Anyone, of course, has a right not to like cigarette smoke. We all have a right not to like something: cigarette smoke, dogs, or, in my case, garlic on the breath and dirty jeans. What I don’t think we have a right to do is to elevate our dislikes to a disease.

Of course, it is more impressive if we can. My aversion to dirty jeans is “passiver Schmutzigebaumwollehosenbestinkendesyndrom”, (this is very bad German: I meant it to be), and as such produces severe symptoms, if you give me time to think about it.

The weight of evidence on ETS shows that air quality standard levels in public places do not amount to anything that might be considered dangerous in any sense. [85] The idea that patients with angina can suffer from ETS was put forward by a researcher (Aronow) whose work has been questioned by two US government health agencies. [14 & 48]

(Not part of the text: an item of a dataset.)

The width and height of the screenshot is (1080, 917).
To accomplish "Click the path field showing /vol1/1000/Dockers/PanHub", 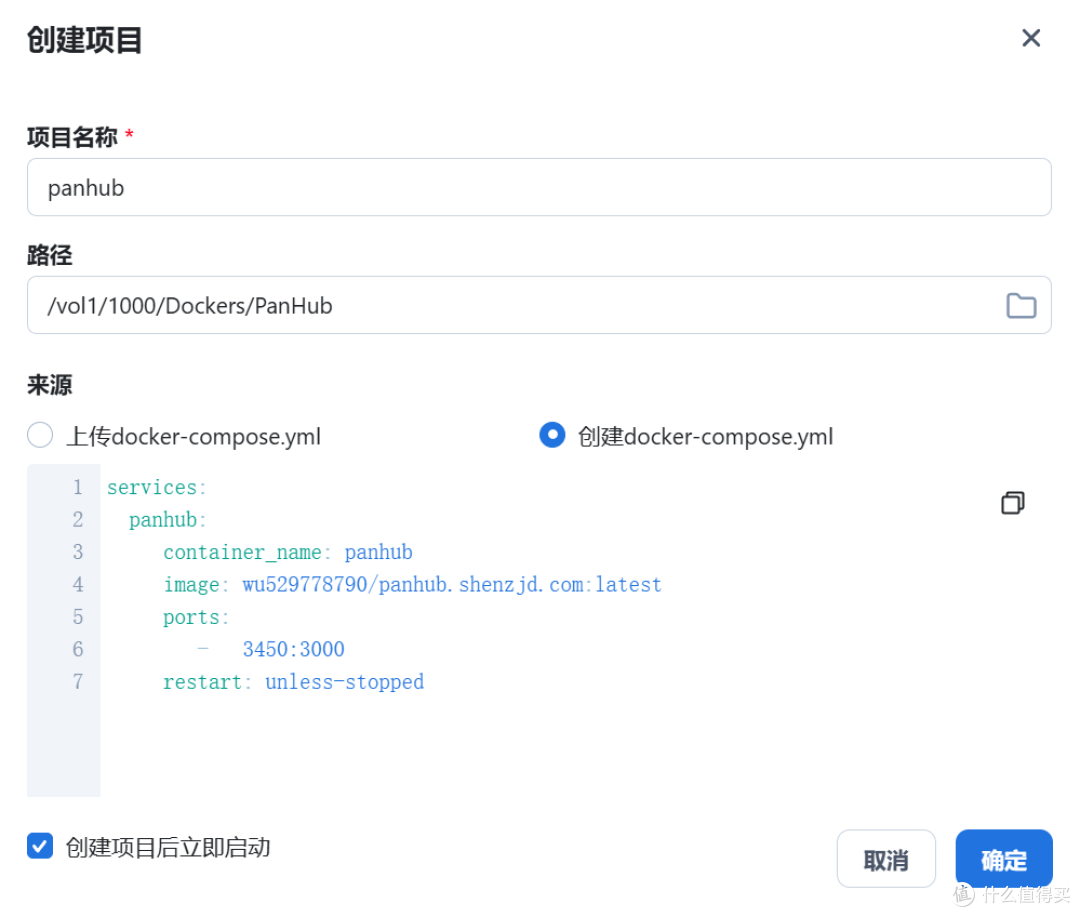I will (500, 305).
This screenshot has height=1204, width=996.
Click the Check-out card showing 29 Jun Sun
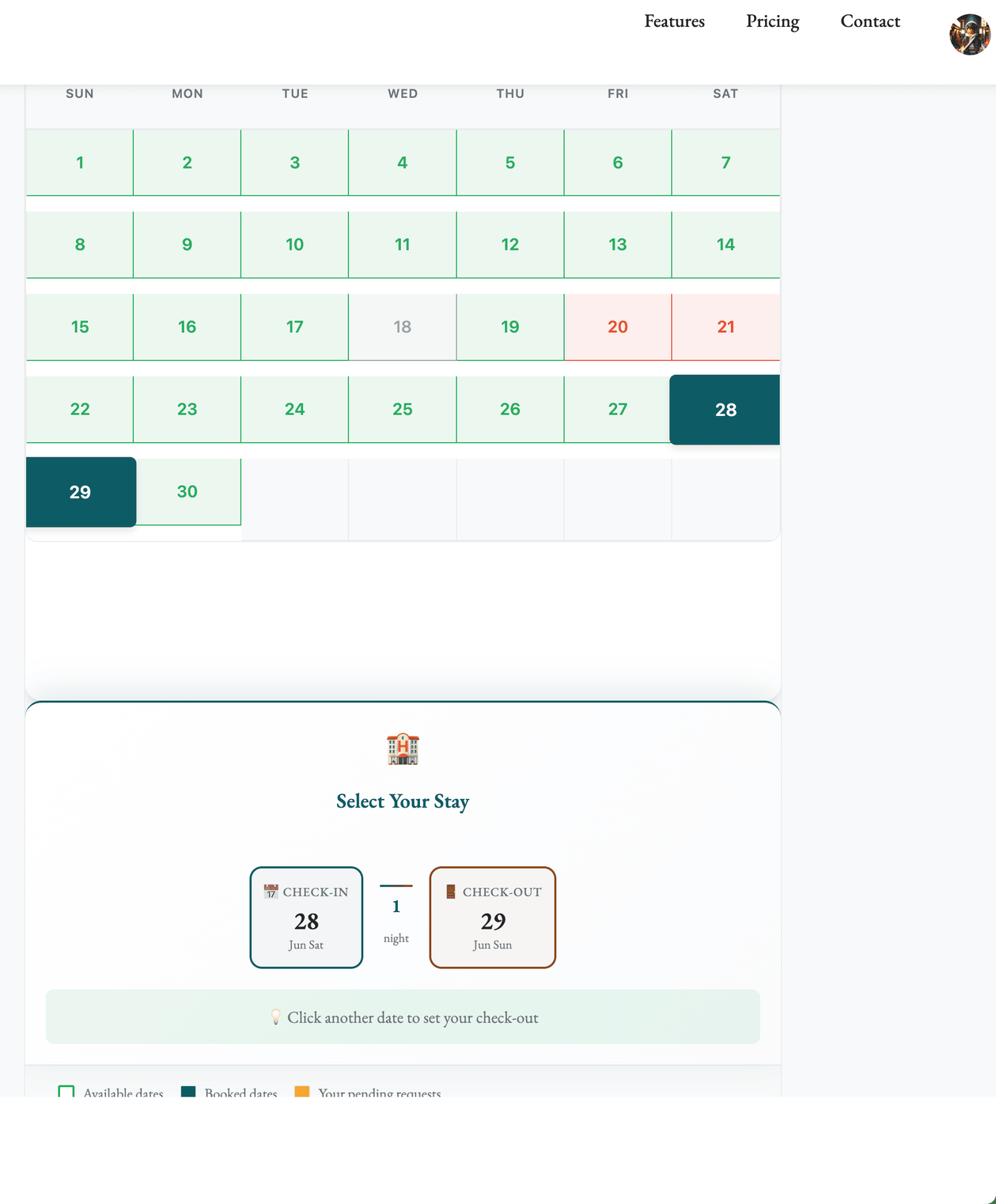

It has not been shown that human beings are allergic to tobacco smoke. Studies on children and ETS are not conclusive. There is equally no adequate evidence to show that ETS causes respiratory disease, including bronchial asthma, in adults. Lung cancer in non-smoking women cannot be shown to be caused by their husbands’ (or presumably anyone else’s) smoking. [86]

But there is no doubt that people have symptoms. “It has been suggested” says Aviado cautiously, “that many of the symptoms reported by non-smokers may be due to psychological factors”. [87] Rummel et al. conducted a survey in which students were asked about their feelings about tobacco smoke. Those who disliked it had higher pulse rates when exposed to it than those who expressed indifference. [88] An article in the New York Times suggested that symptoms might be caused by anger rather than by the smoke itself. [89] Feinhandler, as reported by Aviado, has the very interesting suggestion that “upheavals in society and overcrowding have made people supersensitive to other people’s behaviour. Since cigarette smoke is highly visible, some individuals have reacted against the smoker as ’a ready target for general frustrations, anxiety and discontent.’” [90]

Which brings us back to the victim who is wanted. Indeed, he is necessary. We can’t persecute people for their religion, race, or sexual preferences, at least in the West. So if our “frustrations, anxiety and discontent” lead us to seek relief in making other people as unhappy as we are, there is only the smoker to seek out and hurt.